I’m a firm believer in the old adage “if it ain’t broke, don’t fix it”. It seems to me that this country already had an excellent education system in place before it was decided to “fix it” by introducing the comprehensive system.

Over the many years since that happened, we have seen standards in our schools fall and are only too well aware of the literacy and numeracy problems that are evident in all too many of those emerging from our education system.

Hide Ad
Hide Ad

What was wrong with the previous system of grammar and secondary schools which seemed to cater quite adequately for the needs of their respective pupils?

Those who were academically more able found themselves in a system that catered to their needs, as did those for whom a more vocationally-oriented education was more appropriate.

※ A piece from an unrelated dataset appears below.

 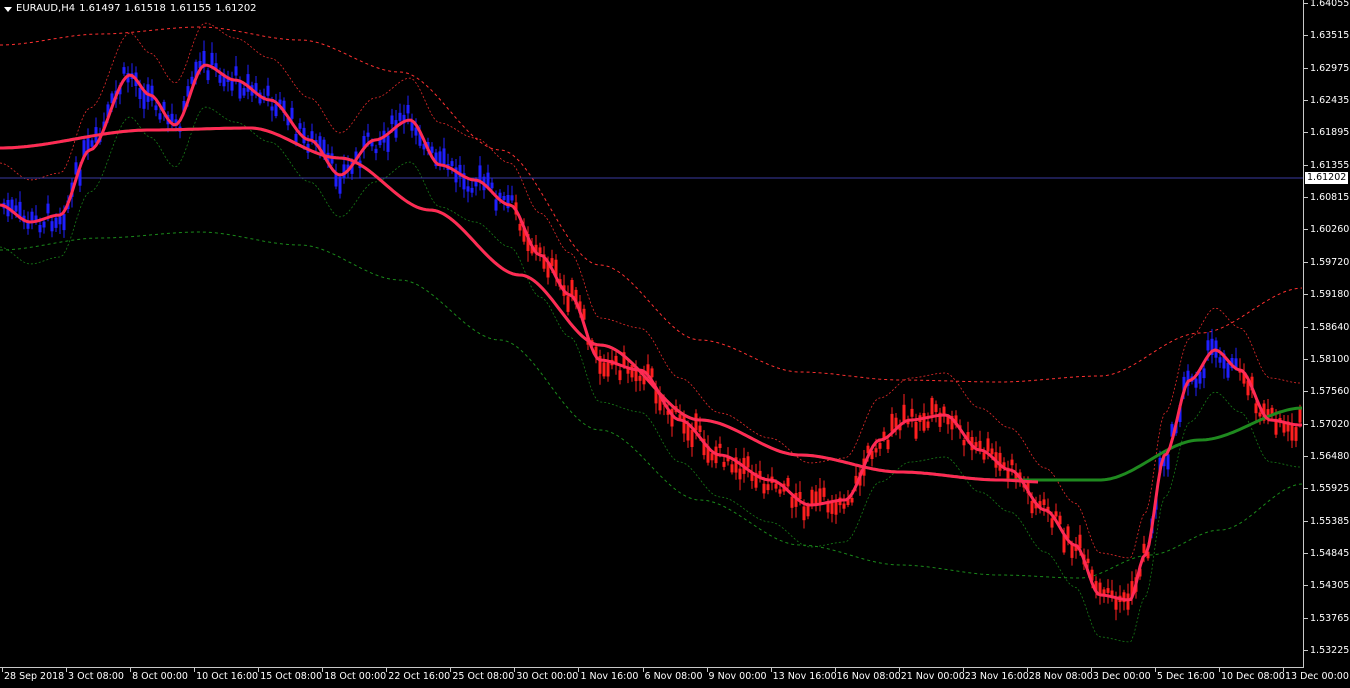 What do you see at coordinates (145, 8) in the screenshot?
I see `ohlc-high: 1.61518` at bounding box center [145, 8].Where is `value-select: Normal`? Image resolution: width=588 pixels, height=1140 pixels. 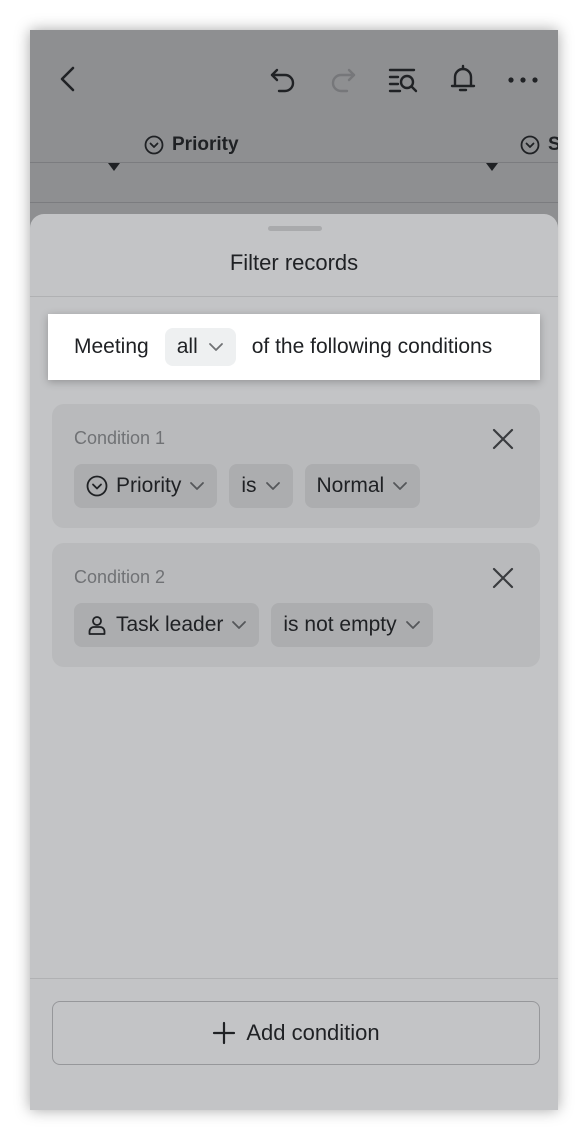 value-select: Normal is located at coordinates (362, 486).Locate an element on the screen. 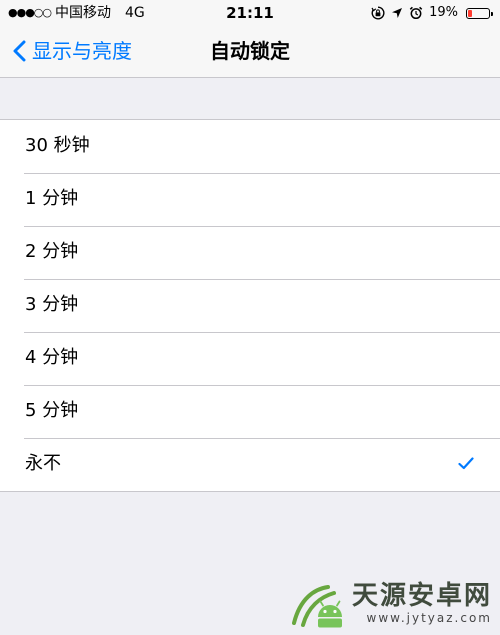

What we got with comprehensive schools is a one-size-fits-all system that provides pupils with one-size-fits-all qualifications that are increasingly failing those who have been awarded them.

Successive governments are constantly tinkering with the system – new policies, new curricula, new names for the same old schools – but it doesn’t seem to make any difference. Why don’t we return to the system that was working perfectly well before the government of the day decided to fix what wasn’t broken?

In a similar vein, why aren’t the powers-that-be able to see where and how our current problems with indiscipline first started? If they could see, then the solution to the problem should be obvious to them. As soon as the parental right to discipline children was removed from them, the cracks began to appear. The problem was further increased by removing the right of teachers to discipline their pupils. And things got even worse when the ability of the police to control and deal with anti-social and lawless behaviour, especially in minors, was effectively removed from their hands.

Hide Ad
Hide Ad

If you are out walking, or out driving your car, and you suddenly realise that you are lost, the simplest and most obvious thing to do is to stop, turn around, and go back to the point at which you went wrong.

Why can’t we do that as a society? When we look at some of the social ills that beset our communities and our country, why do our politicians insist on ploughing ahead with policies and practices that are clearly not working? Why is it so hard for them to admit they are wrong, to back up to where things went wrong, and start again? And not just in any haphazard or novel direction, but along sure and well-trodden paths that have proved to be worthwhile and reliable in the past.

Why keep re-inventing the wheel? If it wasn’t “broke”, then we shouldn’t have tried to fix it, so let’s go back to what worked and give it another try.

Father Neil McNicholas is a priest for St Hilda’s Parish, Whitby.